É nesse bojo que, na segunda metade da década de 1990, a Educação do Campo emerge como uma das principais ferramentas ideológicas em contraposição à perspectiva de campo como atraso e do sistema de produção capitalista como desenvolvimento e salvação. É uma concepção desenvolvida a partir das experiências dos movimentos sociais e povos da terra, das águas e das florestas, que consideram seu lugar como de vida, trabalho e cultura.

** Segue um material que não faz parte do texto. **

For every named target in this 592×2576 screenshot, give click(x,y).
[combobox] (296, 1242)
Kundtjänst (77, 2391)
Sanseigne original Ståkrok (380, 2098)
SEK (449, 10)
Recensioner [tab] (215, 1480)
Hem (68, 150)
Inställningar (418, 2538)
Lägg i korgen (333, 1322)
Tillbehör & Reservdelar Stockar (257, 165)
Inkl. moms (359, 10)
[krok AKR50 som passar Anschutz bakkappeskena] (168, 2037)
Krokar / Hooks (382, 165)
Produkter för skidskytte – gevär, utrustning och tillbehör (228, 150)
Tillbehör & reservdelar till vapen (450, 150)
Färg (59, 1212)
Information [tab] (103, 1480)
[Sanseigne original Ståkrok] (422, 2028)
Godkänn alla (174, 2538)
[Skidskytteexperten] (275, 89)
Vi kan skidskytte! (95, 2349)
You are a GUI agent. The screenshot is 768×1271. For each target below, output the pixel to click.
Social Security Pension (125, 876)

No processo de consolidação do agronegócio, a juventude camponesa se evidencia no cenário político como uma preocupação. Tal sistema aprofunda a exclusão social e promove a expulsão massiva dos jovens do campo. A politização deste fenômeno é essencial, tendo em vista que na literatura clássica é tratado como um simples desinteresse pelo campo e atração pela cidade. Sair do campo não é uma opção da juventude, mas é o resultado da negligência de direitos fundamentais, em especial acesso a terra, trabalho e renda, e educação.

Para nos reconhecermos em nossos territórios, aprendemos que é necessário enfrentar os problemas da realidade que condicionam nossas vidas. Assim, além da resistência, é na ousadia que está fundamentada nossa identidade de juventude camponesa. Apesar das marcas da desigualdade e do cotidiano repleto de contradições, viemos nos autoafirmando como sujeitos políticos na defesa de nosso interesses.

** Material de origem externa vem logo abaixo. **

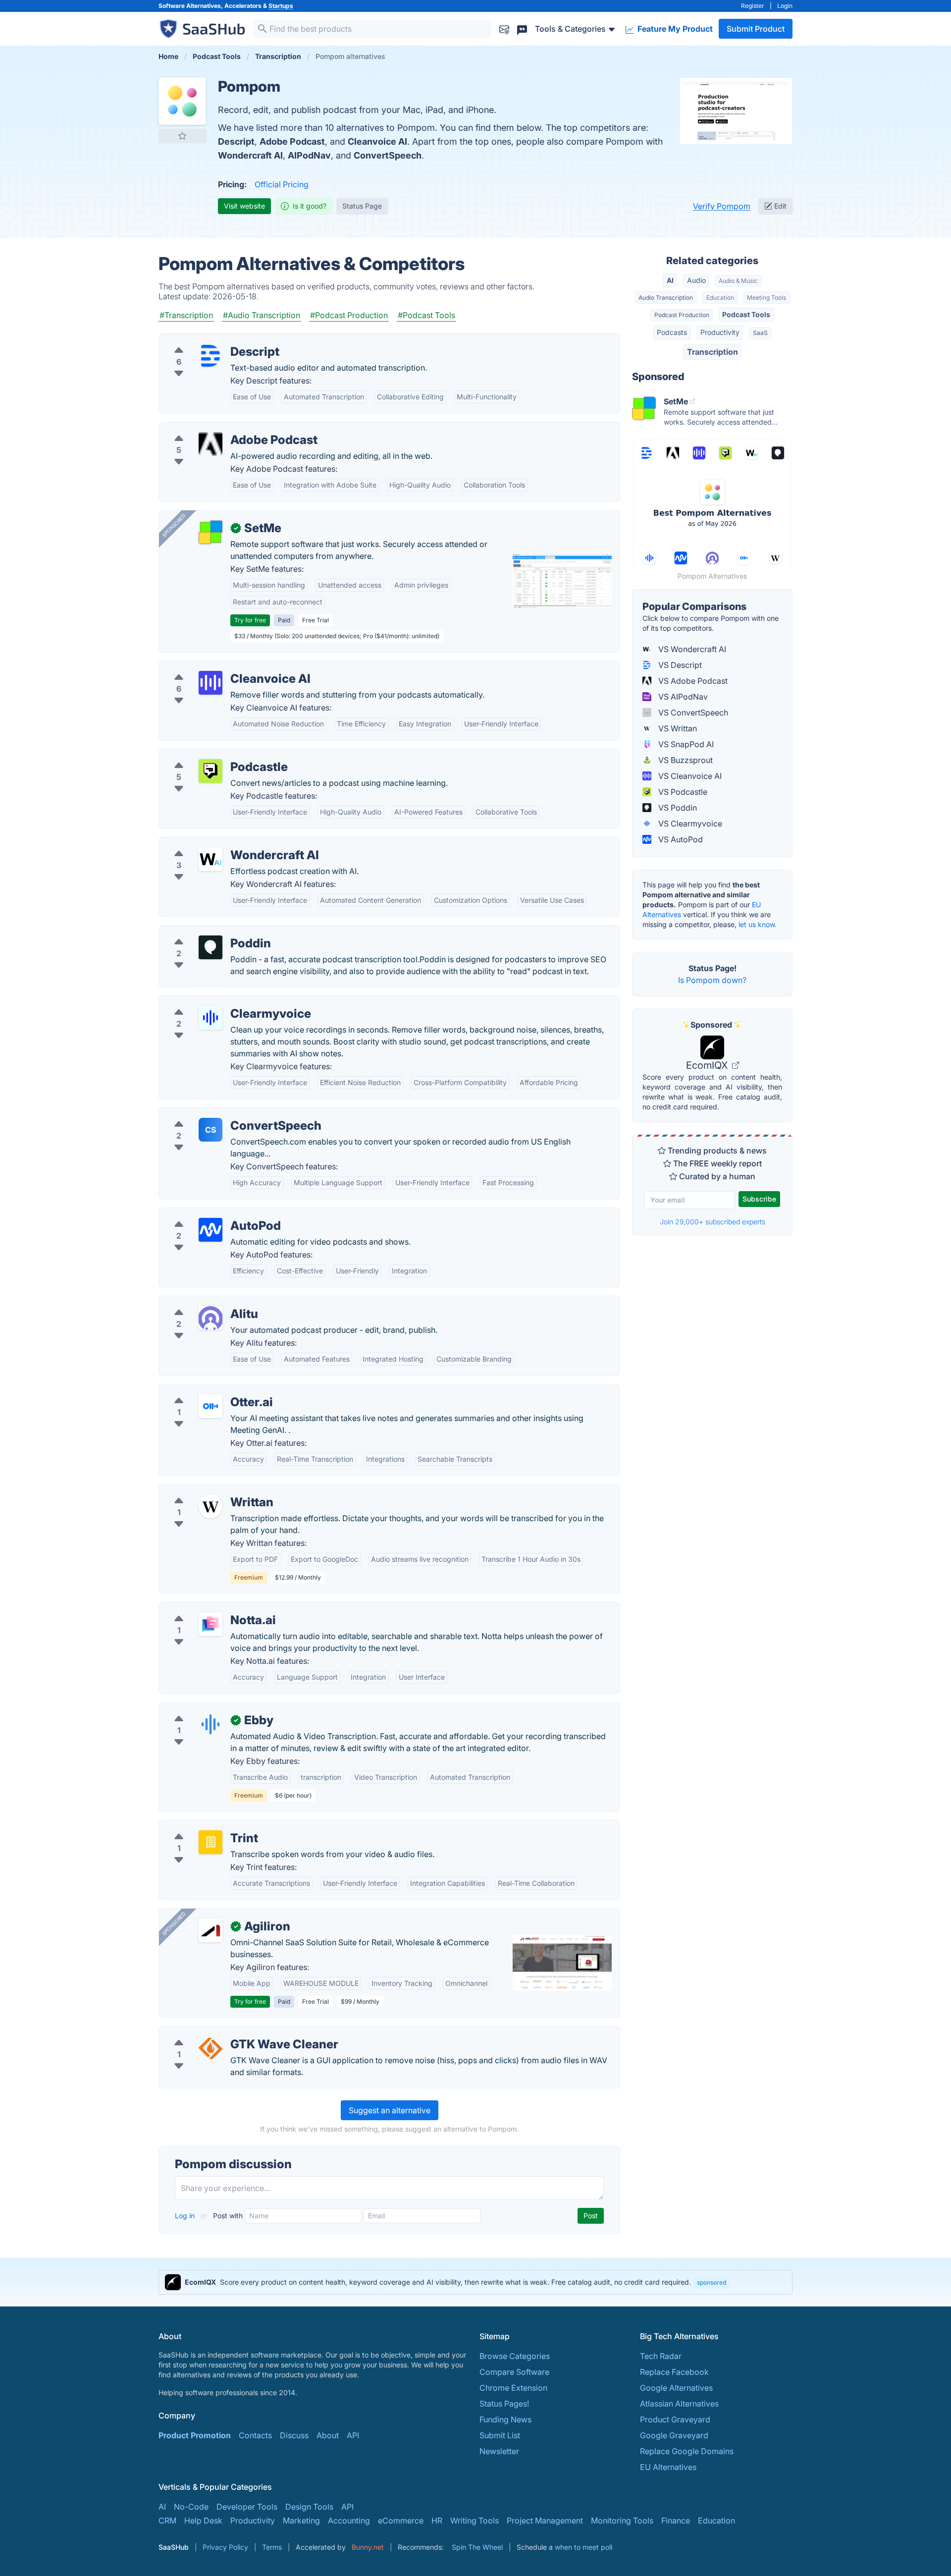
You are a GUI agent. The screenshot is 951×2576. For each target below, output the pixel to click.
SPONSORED (174, 525)
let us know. (758, 924)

É nesse contexto que a luta pela Educação do Campo tornou-se bandeira central entre a juventude, para permanecer no campo com acesso à escolarização e com uma proposta de formação que corresponda aos nossos anseios. Forjamos nos últimos anos um alargamento do nosso ideário de educação junto a sociedade brasileira. O acesso da Educação Infantil até o Ensino Superior deixou de ser privilégio, e passou a ser interpretado como um direito conquistado pelos trabalhadores e trabalhadoras.

Nesse processo, a trajetória de lutas dos camponeses e camponesas que historicamente foram marginalizados fez da Educação do Campo a referência de um direito a ter direitos. Essa noção, mais do que nunca, está em conflito com o projeto ultraconservador neoliberal que vem sendo implantando no Brasil.

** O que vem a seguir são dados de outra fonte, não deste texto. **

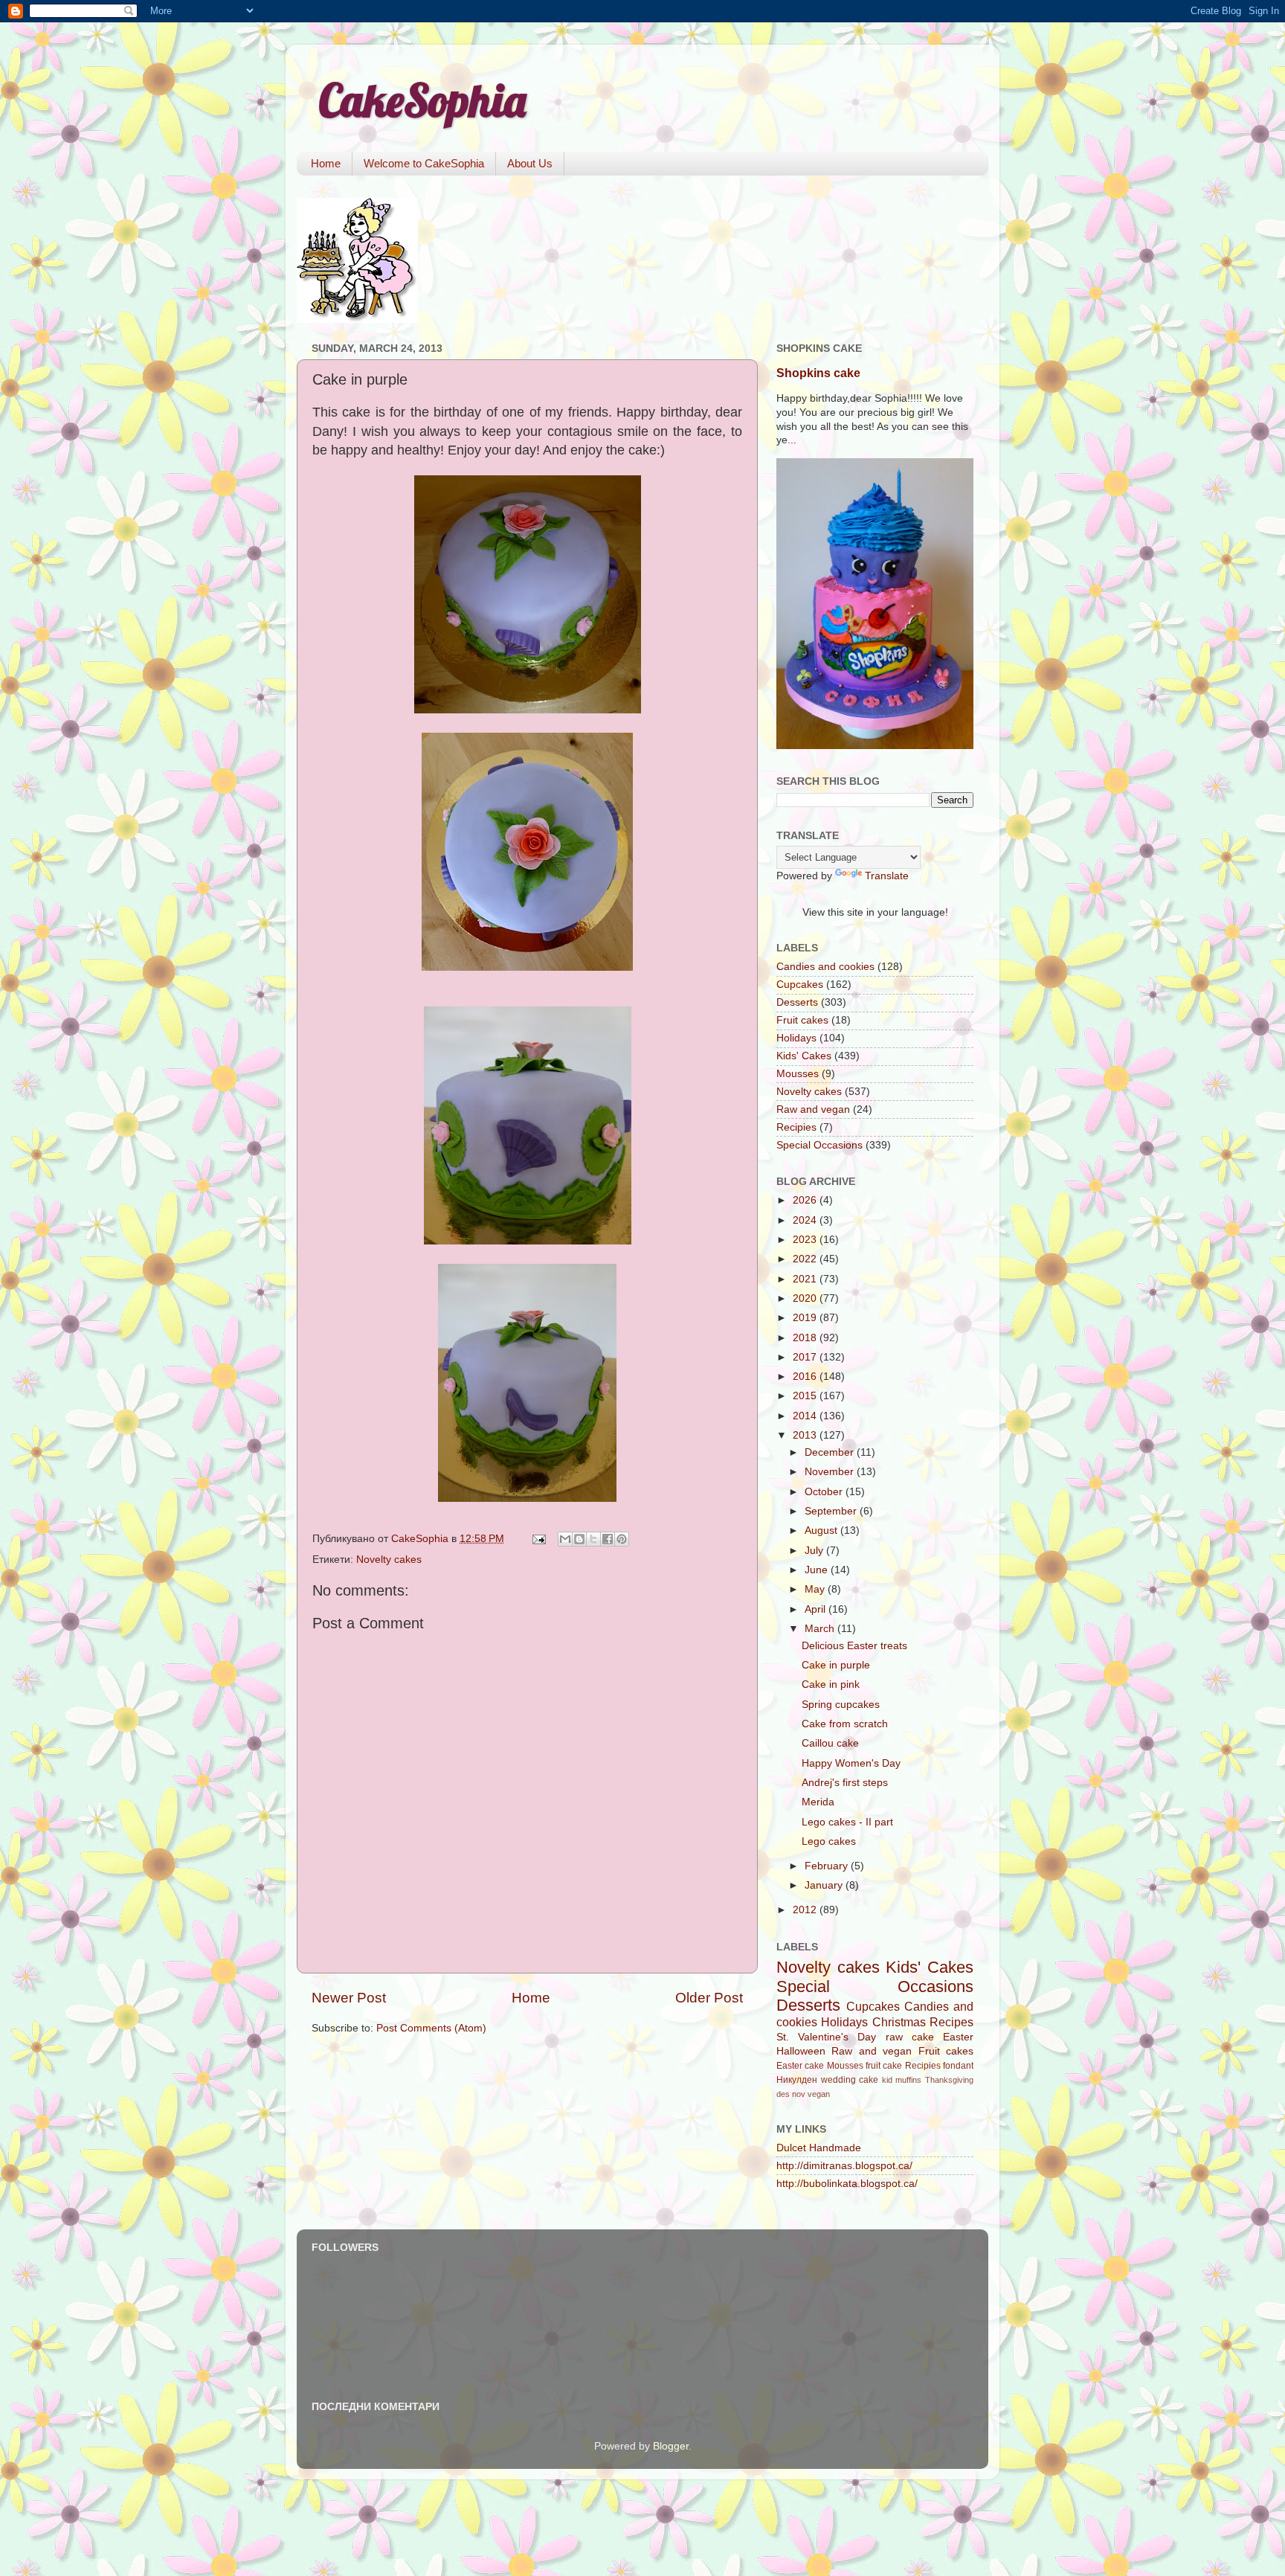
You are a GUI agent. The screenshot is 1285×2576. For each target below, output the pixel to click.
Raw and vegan (813, 1109)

Não há nenhum apreço pela Educação do Campo e pelos direitos da juventude em um projeto de desenvolvimento de país que ameaça a vida dos trabalhadores e trabalhadoras, que destrói a natureza, libera agrotóxicos e incita a violência como forma de resolução dos problemas sociais.

Um dos marcos importantes da Educação do Campo, que possibilitou a elevação do nível de escolaridade da juventude e possibilitou formar educadores que atuam em seus territórios e trabalham nas escolas em outra perspectiva, foi o Programa Nacional de Educação na Reforma Agrária (Pronera). Foram realizados 320 cursos via em 40 instituições, e se formaram 165 mil educandos no ensino fundamental e médio e em cursos técnicos e de nível superior.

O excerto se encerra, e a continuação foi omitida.